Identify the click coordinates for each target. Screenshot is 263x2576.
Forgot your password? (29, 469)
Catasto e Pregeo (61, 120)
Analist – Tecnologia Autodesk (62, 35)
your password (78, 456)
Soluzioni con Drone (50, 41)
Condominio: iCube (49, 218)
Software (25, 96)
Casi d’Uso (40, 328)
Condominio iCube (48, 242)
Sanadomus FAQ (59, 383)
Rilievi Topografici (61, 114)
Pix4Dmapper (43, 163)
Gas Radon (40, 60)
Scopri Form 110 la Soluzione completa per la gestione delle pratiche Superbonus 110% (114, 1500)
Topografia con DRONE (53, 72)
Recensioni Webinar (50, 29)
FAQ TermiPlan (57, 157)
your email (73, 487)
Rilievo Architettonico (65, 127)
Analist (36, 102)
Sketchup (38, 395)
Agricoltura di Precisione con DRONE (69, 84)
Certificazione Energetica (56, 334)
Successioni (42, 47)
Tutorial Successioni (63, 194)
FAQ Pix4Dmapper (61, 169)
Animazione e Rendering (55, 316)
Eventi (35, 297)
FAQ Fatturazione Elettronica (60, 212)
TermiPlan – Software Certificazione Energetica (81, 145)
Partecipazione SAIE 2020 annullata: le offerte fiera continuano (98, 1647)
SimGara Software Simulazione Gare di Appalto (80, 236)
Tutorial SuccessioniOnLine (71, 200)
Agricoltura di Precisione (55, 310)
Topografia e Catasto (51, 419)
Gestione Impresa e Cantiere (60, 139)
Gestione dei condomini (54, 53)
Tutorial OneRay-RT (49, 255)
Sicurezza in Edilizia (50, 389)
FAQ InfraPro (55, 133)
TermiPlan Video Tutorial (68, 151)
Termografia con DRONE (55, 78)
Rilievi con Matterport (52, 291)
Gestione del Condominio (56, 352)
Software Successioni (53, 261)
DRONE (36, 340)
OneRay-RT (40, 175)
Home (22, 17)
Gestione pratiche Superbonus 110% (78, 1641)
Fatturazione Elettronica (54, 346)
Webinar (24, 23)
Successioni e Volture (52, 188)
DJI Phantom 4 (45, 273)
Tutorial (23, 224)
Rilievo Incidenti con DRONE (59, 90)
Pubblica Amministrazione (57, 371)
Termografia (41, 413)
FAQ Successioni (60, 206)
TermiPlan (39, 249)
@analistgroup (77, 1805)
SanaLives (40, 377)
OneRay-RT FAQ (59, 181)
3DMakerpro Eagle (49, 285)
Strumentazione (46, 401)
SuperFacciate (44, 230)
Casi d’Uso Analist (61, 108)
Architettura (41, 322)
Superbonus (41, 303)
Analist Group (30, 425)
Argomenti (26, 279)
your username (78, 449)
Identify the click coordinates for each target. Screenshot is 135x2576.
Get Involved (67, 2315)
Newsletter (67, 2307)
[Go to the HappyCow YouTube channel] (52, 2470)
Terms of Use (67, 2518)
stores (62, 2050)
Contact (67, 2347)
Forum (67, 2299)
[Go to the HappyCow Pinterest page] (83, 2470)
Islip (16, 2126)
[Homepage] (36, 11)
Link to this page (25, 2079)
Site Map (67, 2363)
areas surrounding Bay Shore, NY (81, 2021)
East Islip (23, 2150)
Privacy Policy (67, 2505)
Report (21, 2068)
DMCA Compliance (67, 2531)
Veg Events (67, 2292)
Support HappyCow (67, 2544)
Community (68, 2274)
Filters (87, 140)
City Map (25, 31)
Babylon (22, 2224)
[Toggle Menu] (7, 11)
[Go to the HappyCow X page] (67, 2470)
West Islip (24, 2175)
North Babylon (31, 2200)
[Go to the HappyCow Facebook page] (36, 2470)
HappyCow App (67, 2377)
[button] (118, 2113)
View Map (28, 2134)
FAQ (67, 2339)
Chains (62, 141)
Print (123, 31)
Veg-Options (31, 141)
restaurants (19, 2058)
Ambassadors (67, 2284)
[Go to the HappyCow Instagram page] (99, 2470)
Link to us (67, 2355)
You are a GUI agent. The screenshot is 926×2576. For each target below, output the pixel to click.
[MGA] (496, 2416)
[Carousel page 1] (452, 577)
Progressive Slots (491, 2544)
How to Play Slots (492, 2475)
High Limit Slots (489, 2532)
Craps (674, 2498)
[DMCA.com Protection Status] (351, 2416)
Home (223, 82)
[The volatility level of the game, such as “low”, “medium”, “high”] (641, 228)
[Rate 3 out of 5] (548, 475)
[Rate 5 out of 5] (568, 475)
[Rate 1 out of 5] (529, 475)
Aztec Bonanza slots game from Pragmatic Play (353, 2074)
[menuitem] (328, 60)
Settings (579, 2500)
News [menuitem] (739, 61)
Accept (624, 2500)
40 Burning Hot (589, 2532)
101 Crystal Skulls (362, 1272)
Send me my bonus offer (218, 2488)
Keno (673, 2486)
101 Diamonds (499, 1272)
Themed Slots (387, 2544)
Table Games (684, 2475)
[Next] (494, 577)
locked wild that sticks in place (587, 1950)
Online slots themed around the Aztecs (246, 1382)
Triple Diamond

---*---

Action item
Set out the complete listing exactly as shown.

Reply
Identify the click coordinates for each target. Screenshot is 263x2576.
Forgot your password? (29, 469)
Catasto e Pregeo (61, 120)
Analist – Tecnologia Autodesk (62, 35)
your password (78, 456)
Soluzioni con Drone (50, 41)
Condominio: iCube (49, 218)
Software (25, 96)
Casi d’Uso (40, 328)
Condominio iCube (48, 242)
Sanadomus FAQ (59, 383)
Rilievi Topografici (61, 114)
Pix4Dmapper (43, 163)
Gas Radon (40, 60)
Scopri Form 110 la Soluzione completa per la gestione delle pratiche Superbonus 110% (114, 1500)
Topografia con DRONE (53, 72)
Recensioni Webinar (50, 29)
FAQ TermiPlan (57, 157)
your email (73, 487)
Rilievo Architettonico (65, 127)
Analist (36, 102)
Sketchup (38, 395)
Agricoltura di Precisione con DRONE (69, 84)
Certificazione Energetica (56, 334)
Successioni (42, 47)
Tutorial Successioni (63, 194)
FAQ Pix4Dmapper (61, 169)
Animazione e Rendering (55, 316)
Eventi (35, 297)
FAQ Fatturazione Elettronica (60, 212)
TermiPlan – Software Certificazione Energetica (81, 145)
Partecipazione SAIE 2020 annullata: le offerte fiera continuano (98, 1647)
SimGara Software Simulazione Gare di Appalto (80, 236)
Tutorial SuccessioniOnLine (71, 200)
Agricoltura di Precisione (55, 310)
Topografia e Catasto (51, 419)
Gestione Impresa e Cantiere (60, 139)
Gestione dei condomini (54, 53)
Tutorial OneRay-RT (49, 255)
Sicurezza in Edilizia (50, 389)
FAQ InfraPro (55, 133)
TermiPlan Video Tutorial (68, 151)
Termografia con DRONE (55, 78)
Rilievi con Matterport (52, 291)
Gestione del Condominio (56, 352)
Software Successioni (53, 261)
DRONE (36, 340)
OneRay-RT (40, 175)
Home (22, 17)
Gestione pratiche Superbonus 110% (78, 1641)
Fatturazione Elettronica (54, 346)
Webinar (24, 23)
Successioni e Volture (52, 188)
DJI Phantom 4 (45, 273)
Tutorial (23, 224)
Rilievo Incidenti con DRONE (59, 90)
Pubblica Amministrazione (57, 371)
Termografia (41, 413)
FAQ Successioni (60, 206)
TermiPlan (39, 249)
@analistgroup (77, 1805)
SanaLives (40, 377)
OneRay-RT FAQ (59, 181)
3DMakerpro Eagle (49, 285)
Strumentazione (46, 401)
SuperFacciate (44, 230)
Casi d’Uso Analist (61, 108)
Architettura (41, 322)
Superbonus (41, 303)
Analist Group (30, 425)
Argomenti (26, 279)
your username (78, 449)
Identify the click coordinates for each target. Screenshot is 135x2576.
Get Involved (67, 2315)
Newsletter (67, 2307)
[Go to the HappyCow YouTube channel] (52, 2470)
Terms of Use (67, 2518)
stores (62, 2050)
Contact (67, 2347)
Forum (67, 2299)
[Go to the HappyCow Pinterest page] (83, 2470)
Islip (16, 2126)
[Homepage] (36, 11)
Link to this page (25, 2079)
Site Map (67, 2363)
areas surrounding Bay Shore, NY (81, 2021)
East Islip (23, 2150)
Privacy Policy (67, 2505)
Report (21, 2068)
DMCA Compliance (67, 2531)
Veg Events (67, 2292)
Support HappyCow (67, 2544)
Community (68, 2274)
Filters (87, 140)
City Map (25, 31)
Babylon (22, 2224)
[Toggle Menu] (7, 11)
[Go to the HappyCow X page] (67, 2470)
West Islip (24, 2175)
North Babylon (31, 2200)
[Go to the HappyCow Facebook page] (36, 2470)
HappyCow App (67, 2377)
[button] (118, 2113)
View Map (28, 2134)
FAQ (67, 2339)
Chains (62, 141)
Print (123, 31)
Veg-Options (31, 141)
restaurants (19, 2058)
Ambassadors (67, 2284)
[Go to the HappyCow Instagram page] (99, 2470)
Link to us (67, 2355)
You are a GUI agent. The screenshot is 926×2576. For each target below, output the pixel to click.
[MGA] (496, 2416)
[Carousel page 1] (452, 577)
Progressive Slots (491, 2544)
How to Play Slots (492, 2475)
High Limit Slots (489, 2532)
Craps (674, 2498)
[DMCA.com Protection Status] (351, 2416)
Home (223, 82)
[The volatility level of the game, such as “low”, “medium”, “high”] (641, 228)
[Rate 3 out of 5] (548, 475)
[Rate 5 out of 5] (568, 475)
[Rate 1 out of 5] (529, 475)
Aztec Bonanza slots game from Pragmatic Play (353, 2074)
[menuitem] (328, 60)
Settings (579, 2500)
News [menuitem] (739, 61)
Accept (624, 2500)
40 Burning Hot (589, 2532)
101 Crystal Skulls (362, 1272)
Send me my bonus offer (218, 2488)
Keno (673, 2486)
101 Diamonds (499, 1272)
Themed Slots (387, 2544)
Table Games (684, 2475)
[Next] (494, 577)
locked wild that sticks in place (587, 1950)
Online slots themed around the Aztecs (246, 1382)
Triple Diamond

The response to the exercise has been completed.